I'm trying to use YAKE to extract the keywords from a list of books' summaries.
df = {'Book': [1, 2], 'Summary': ['text definition includes the original words of something written, printed, or spoken', 'example of the Lorem ipsum placeholder text on a green and white webpage']}
df = pd.DataFrame(df)
Then I tried to use a loop and extract 1 keyword from each summary:
for i in df['Summary']:
language = "en"
max_ngram_size = 1
deduplication_threshold = 0.9
numOfKeywords = 2
custom_kw_extractor = yake.KeywordExtractor(lan=language, n=max_ngram_size, dedupLim=deduplication_threshold, top=numOfKeywords, features=None)
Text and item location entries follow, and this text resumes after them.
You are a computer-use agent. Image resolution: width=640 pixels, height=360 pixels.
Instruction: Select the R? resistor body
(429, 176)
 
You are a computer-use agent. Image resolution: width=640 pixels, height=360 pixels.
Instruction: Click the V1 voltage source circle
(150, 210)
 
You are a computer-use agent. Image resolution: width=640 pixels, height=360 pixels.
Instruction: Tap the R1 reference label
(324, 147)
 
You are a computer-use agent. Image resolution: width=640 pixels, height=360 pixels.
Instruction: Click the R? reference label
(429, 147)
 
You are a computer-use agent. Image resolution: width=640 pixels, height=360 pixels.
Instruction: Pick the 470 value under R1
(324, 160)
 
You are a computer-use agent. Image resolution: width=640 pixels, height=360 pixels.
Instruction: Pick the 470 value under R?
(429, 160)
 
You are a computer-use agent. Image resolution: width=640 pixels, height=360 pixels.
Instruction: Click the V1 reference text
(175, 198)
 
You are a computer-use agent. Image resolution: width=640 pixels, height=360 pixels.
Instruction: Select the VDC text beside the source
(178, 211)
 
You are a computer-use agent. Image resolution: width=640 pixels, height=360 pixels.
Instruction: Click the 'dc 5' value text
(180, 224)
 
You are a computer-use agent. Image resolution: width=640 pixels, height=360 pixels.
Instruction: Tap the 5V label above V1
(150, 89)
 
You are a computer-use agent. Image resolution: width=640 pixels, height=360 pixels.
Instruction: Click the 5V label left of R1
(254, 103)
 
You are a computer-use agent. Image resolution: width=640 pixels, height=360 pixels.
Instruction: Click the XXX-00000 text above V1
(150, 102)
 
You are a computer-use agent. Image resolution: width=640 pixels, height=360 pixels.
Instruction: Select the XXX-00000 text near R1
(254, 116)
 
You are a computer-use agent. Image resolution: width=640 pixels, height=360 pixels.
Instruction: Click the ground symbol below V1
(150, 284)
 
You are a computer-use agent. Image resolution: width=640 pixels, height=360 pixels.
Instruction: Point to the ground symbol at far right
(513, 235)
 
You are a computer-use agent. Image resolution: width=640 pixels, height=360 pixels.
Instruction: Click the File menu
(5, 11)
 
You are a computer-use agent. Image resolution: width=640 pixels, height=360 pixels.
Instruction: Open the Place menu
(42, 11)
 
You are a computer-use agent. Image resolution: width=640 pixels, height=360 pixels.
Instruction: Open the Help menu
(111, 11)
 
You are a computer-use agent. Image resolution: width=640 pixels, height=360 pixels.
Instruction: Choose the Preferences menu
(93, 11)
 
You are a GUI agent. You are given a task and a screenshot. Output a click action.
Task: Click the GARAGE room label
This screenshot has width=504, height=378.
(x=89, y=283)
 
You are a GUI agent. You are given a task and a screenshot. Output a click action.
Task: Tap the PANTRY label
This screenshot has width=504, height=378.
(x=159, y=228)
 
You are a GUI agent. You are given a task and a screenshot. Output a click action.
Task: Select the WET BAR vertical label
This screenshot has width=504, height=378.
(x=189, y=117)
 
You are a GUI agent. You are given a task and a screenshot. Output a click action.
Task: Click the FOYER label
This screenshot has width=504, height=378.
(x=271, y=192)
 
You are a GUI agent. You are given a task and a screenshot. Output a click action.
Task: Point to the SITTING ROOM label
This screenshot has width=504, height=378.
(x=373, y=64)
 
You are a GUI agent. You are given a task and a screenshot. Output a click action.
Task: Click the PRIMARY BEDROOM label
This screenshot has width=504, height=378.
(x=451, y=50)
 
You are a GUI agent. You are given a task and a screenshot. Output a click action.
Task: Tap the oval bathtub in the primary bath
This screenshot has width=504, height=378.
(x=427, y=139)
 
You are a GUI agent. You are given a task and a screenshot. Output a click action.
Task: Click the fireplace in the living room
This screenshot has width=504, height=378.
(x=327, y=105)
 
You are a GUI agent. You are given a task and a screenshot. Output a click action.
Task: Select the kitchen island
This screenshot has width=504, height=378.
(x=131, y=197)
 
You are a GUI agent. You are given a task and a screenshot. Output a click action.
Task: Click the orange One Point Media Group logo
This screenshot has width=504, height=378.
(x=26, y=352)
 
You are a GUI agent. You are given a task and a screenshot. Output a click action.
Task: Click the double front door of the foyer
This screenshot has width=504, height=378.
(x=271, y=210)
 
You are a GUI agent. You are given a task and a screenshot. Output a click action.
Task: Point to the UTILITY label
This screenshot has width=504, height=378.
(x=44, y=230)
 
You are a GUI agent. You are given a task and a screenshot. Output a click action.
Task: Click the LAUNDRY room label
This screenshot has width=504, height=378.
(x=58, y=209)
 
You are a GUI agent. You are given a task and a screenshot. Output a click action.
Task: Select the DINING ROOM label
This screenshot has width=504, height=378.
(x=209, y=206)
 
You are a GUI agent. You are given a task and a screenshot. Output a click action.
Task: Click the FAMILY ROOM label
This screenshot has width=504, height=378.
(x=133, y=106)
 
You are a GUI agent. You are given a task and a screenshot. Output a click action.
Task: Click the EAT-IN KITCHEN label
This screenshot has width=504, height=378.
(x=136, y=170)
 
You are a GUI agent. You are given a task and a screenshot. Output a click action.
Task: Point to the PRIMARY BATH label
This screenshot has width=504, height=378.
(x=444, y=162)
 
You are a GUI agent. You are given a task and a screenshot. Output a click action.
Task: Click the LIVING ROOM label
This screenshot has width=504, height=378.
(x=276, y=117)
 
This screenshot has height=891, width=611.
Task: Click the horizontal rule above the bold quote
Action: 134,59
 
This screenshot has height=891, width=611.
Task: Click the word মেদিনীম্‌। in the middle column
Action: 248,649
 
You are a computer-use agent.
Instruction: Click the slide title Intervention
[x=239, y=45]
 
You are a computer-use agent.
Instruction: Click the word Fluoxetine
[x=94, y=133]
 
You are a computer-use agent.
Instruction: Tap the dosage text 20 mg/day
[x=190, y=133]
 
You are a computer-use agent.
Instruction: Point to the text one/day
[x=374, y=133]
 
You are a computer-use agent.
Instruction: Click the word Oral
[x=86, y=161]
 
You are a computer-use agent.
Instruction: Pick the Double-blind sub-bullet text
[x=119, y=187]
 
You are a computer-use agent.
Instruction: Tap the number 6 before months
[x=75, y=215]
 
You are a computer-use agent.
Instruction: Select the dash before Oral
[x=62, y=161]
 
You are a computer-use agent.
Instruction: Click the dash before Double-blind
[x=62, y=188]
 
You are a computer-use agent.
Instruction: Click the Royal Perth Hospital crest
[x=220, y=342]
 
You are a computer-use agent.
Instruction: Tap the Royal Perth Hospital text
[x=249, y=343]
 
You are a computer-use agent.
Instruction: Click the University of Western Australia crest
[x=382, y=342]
keywords = custom_kw_extractor.extract_keywords(i)
for kw, w in keywords:
print(kw)
Th output is:
printed
Lorem
However, I'd like to add them as a new column in the same dataframe. The final output should be:
Book | Summary | Keywods |
---|---|---|
1 | text definition includes the original words of something written, printed, or spoken | printed |
2 | example of the Lorem ipsum placeholder text on a green and white webpage | Lorem |
I tried to make a new list
df['keywords'] = kw
but it didn't work! It's been a while since I used Python and pandas and I don't seem to remember to do that!
Any help would be appreciated!
CodePudding user response:
Try df.Summary.apply
:
import pandas as pd
import yake
language = "en"
max_ngram_size = 1
deduplication_threshold = 0.9
numOfKeywords = 1
custom_kw_extractor = yake.KeywordExtractor(lan=language, n=max_ngram_size, dedupLim=deduplication_threshold, top=numOfKeywords, features=None)
df = {'Book': [1, 2], 'Summary': ['text definition includes the original words of something written, printed, or spoken', 'example of the Lorem ipsum placeholder text on a green and white webpage']}
df = pd.DataFrame(df)
df['Keywords'] = df.Summary.apply(lambda x : custom_kw_extractor.extract_keywords(x)[0][0])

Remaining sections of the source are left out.